- [THINGS TO DO]
• 1. Transcribe the passage of the integrability question between "As for the Riemann" and "than one variable?", inclusive.
• 2. Answer these questions from the integrability question.
(a) Which little squares make up the upper sum?
(b) What must be assumed about the function for the writer to prove that Riemann integrability implies Darboux integrability?
(c) When is a general bounded function Darboux integrable?

___ TEXT TO READ ___

Riemann vs. Darboux integrability for multiple integrals

Question

It is well-known that for bounded functions of one variable, Darboux integrability (via upper and lower sums) is equivalent to Riemann integrability (via Riemann sums.) I tried to generalize this to functions of two variables, and I encountered some technical issues; consider, for example, a bounded function in two variables defined on a unit disk; the lower sum is built from the little squares inside the disk and infimum of function values, while the upper sum is built from the little squares intersecting the disk and supremum of function values; (Notice that there are more little squares for the upper sum than for the lower sum.) then one defines the Darboux integrability as the lower sum and upper sum being equal in some limit as the little squares become smaller; to make this sandwiching to work via monotone convergence theorem, one needs to assume that the function is nonnegative. A general bounded function is Darboux integrable if it is the difference between two nonnegative Darboux integrable functions.

As for the Riemann integrability, the Riemann sum is built from the little squares inside the disk and function values at an arbitrary point in each little square. It is straightforward to show that Darboux integrability implies Riemann integrability. What I'm having trouble with is the converse: Does Riemann integrability imply Darboux integrability? I can prove this only if the function is nonnegative; since upper and lower sums are used for nonnegative functions only, the usual technique cannot be applied for signed functions. Is there a way around it? Or, could it be that Riemann integrability does not imply Darboux integrability for functions of more than one variable?

___ DATA ___

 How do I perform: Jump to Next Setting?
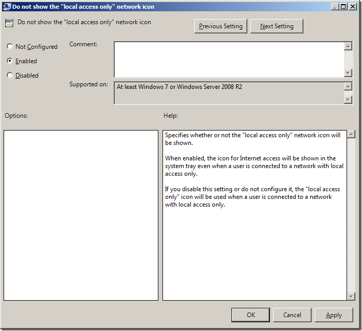pyautogui.click(x=277, y=26)
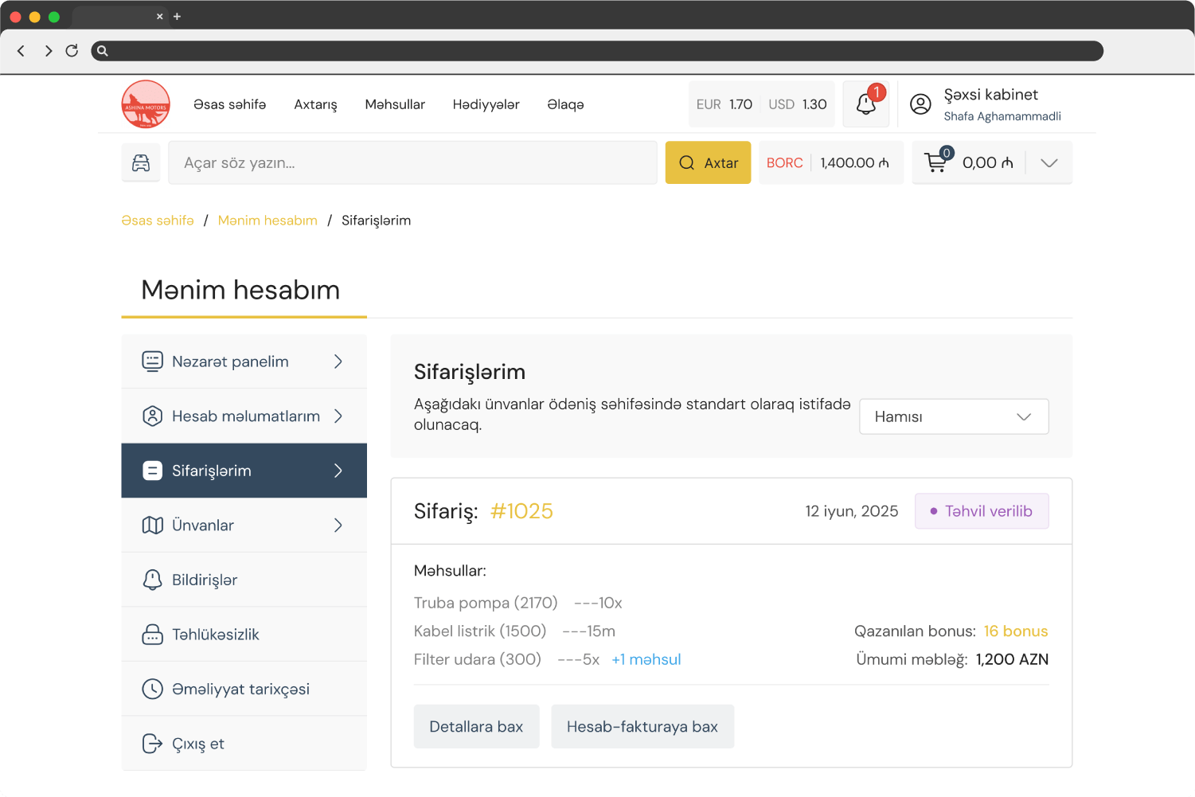The height and width of the screenshot is (797, 1195).
Task: Open the +1 məhsul link
Action: [646, 659]
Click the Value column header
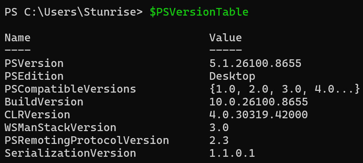The height and width of the screenshot is (163, 363). point(226,38)
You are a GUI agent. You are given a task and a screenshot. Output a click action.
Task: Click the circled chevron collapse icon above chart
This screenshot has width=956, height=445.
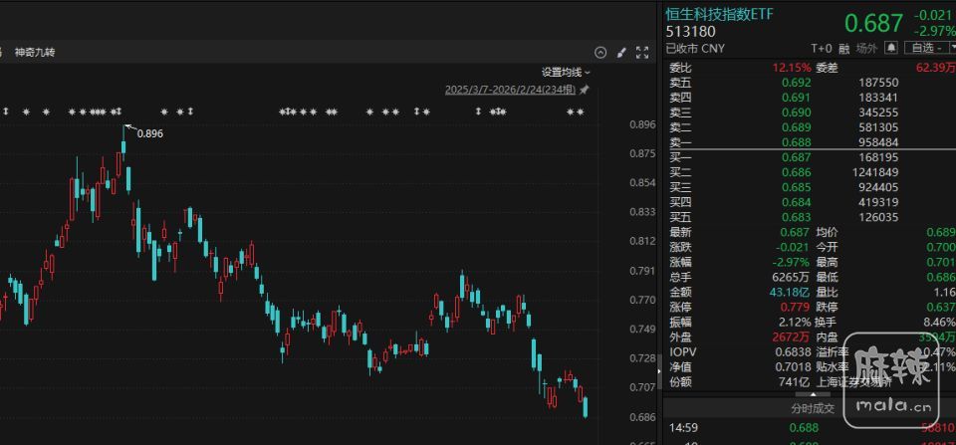pos(600,53)
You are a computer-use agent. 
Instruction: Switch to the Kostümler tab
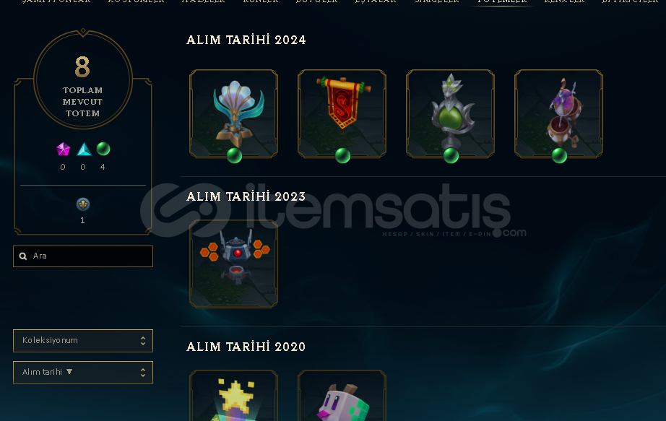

___

- [ANSWERS]
• 1.
As for the Riemann integrability, the Riemann sum is built from the little squares inside the disk and function values at an arbitrary point in each little square. It is straightforward to show that Darboux integrability implies Riemann integrability. What I'm having trouble with is the converse: Does Riemann integrability imply Darboux integrability? I can prove this only if the function is nonnegative; since upper and lower sums are used for nonnegative functions only, the usual technique cannot be applied for signed functions. Is there a way around it? Or, could it be that Riemann integrability does not imply Darboux integrability for functions of more than one variable?

• 2.
(a) The little squares that intersect the disk.
(b) The function must be nonnegative.
(c) When it is the difference between two nonnegative Darboux integrable functions.